When Amadeo comes of age, Marius begins Amadeo's education in sexuality and coupling. He takes Amadeo to a brothel, where he remains for several days. Amadeo later visits a male brothel, and makes several observations about the difference in sexual activities with the different genders. There is a distinct bisexuality to Amadeo's nature, as he enjoys activity with either sex. He later has a brief affair with an Englishman called Lord Harlech, who develops an unrequited obsession with Amadeo. During this period, Amadeo befriends and ultimately seduces Bianca Solderini, a wealthy debutante and courtesan whose primary role in life seems to be to throw nightly parties.

Marius eventually divulges his vampire nature to Amadeo, who almost immediately begins asking to be turned. Marius shows Amadeo some of what it means to be immortal, and allows him to join him in the hunt on several occasions. He tells Amadeo that they must always focus on killing evildoers; they assist Bianca by murdering her kinsmen who have been forcing her to poison those from whom they have borrowed money.

Eventually, on a night when Marius is out of the country, Harlech breaks into Marius's palazzo and attacks Amadeo, murdering two apprentices in the process. Amadeo kills Harlech, but not before the Englishman wounds him with a poisoned sword. Amadeo falls critically ill, and over several days falls into fever and delusions. Upon returning and finding Amadeo on his deathbed, Marius heals Amadeo's external wounds, cleans and grooms him, then gives him the Dark Gift, turning him into a vampire.

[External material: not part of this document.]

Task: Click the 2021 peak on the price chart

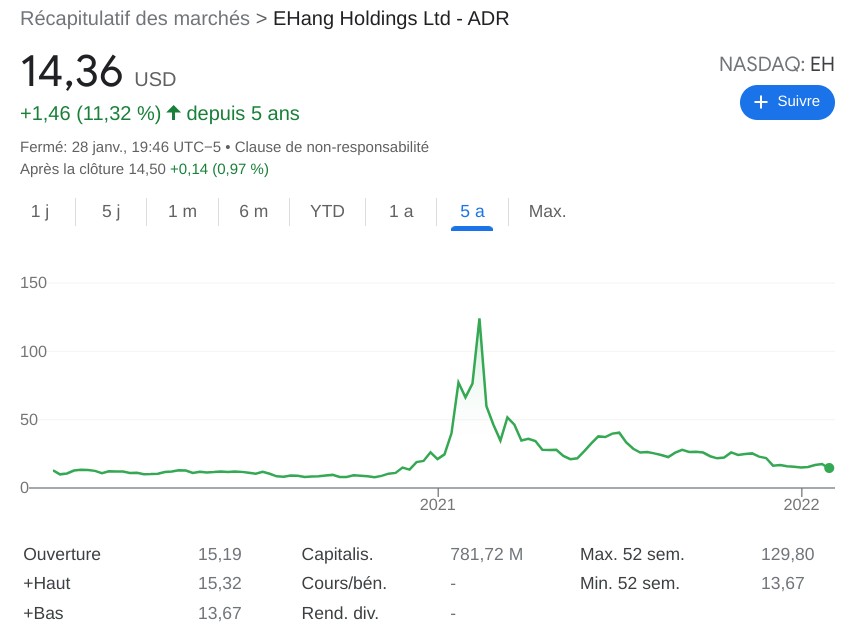Action: [x=479, y=320]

Marius sets out to train Amadeo, retaining high expectations of him, and forces him to continue his education in the arts. Amadeo's transition to vampire is relatively easy for him, although the Dark Gift brings about nightmares of his childhood. Marius and Amadeo return to Ukraine, where Amadeo visits his old school and home. He finds his elderly parents, reveals that he is alive, and leaves them with all the money and jewels he has with him.

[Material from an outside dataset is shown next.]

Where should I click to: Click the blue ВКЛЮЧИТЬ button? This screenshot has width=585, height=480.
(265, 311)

Shortly after returning to Venice, the vampire Santino and his coven attack Marius' home, kidnap Amadeo and the apprentices, and burn the villa. Marius is burned and thought to be destroyed; his boys are taken to a bonfire and thrown in one by one by the coven as Amadeo watches. Santino spares Amadeo and educates him in the laws of the coven. Amadeo later goes to Paris, changes his name to Armand, and creates his own coven under the Cimetière des Innocents, which Lestat would years later drastically impact, thus resulting in the creation of the Théâtre des Vampires.

In the final segment of the book, Armand explains what occurred to him after the final chapters of Memnoch the Devil. At the end of Memnoch the Devil, Armand rushes into the open daylight and appears to be destroyed in a conflagration. Armand explains to David that by some means beyond his understanding he survived, and ended up on a rooftop in a stairwell protected from further exposure to the sun. However, he is badly burned and unable to move or fully function. While in this delirious state, he makes a mental connection to an adult and child in a nearby apartment—Sybelle and Benji. The connection is forged through Sybelle's constant piano playing.

Eventually, Armand is able to reach out to the children and lead them to him. They believe he is an angel, but are moderately unsurprised when Armand divulges his true nature to them. Armand cannot hunt, so the two agree to trick a drug dealer up to the apartment so that Armand may feed on him. The plan works, and ultimately Armand is fully healed. He becomes friends with Sybelle and Benji and ultimately falls in love with them. He shares his wealth with them without limit, mirroring the relationship Marius had with him to a certain degree.

Armand brings them to see Lestat, which he has some concerns about since vampires are traditionally not safe for mortals to be around. After trying to wake Lestat from his catatonic state, Armand returns to Marius's house to discover that Marius has given Benji and Sybelle the Dark Gift. Armand is at first furious at Marius because he wanted Sybelle and Benji to have full, mortal lives. The fact that Benji is ecstatic about the prospect of eternal life, only serves to fuel his anger. Marius explains to Armand that he did it since Armand never could without the two coming to hate him for it. Marius is willing to take the burden of Sybelle and Benji's eventual anger.

==Reception==
Tustin Amole of Scripps Howard News Service said: "Rice returns to her best in “Armand”" and "Long-time readers will not be disappointed." Michael McLeod of Orlando Sentinel wrote: "Her vampires are immortal, but nobody said her prose was. In the end, Armand is cut from the same shroud as the other novels, filled with more camp than culture."

The book reached number 5 on The New York Times Best Seller list.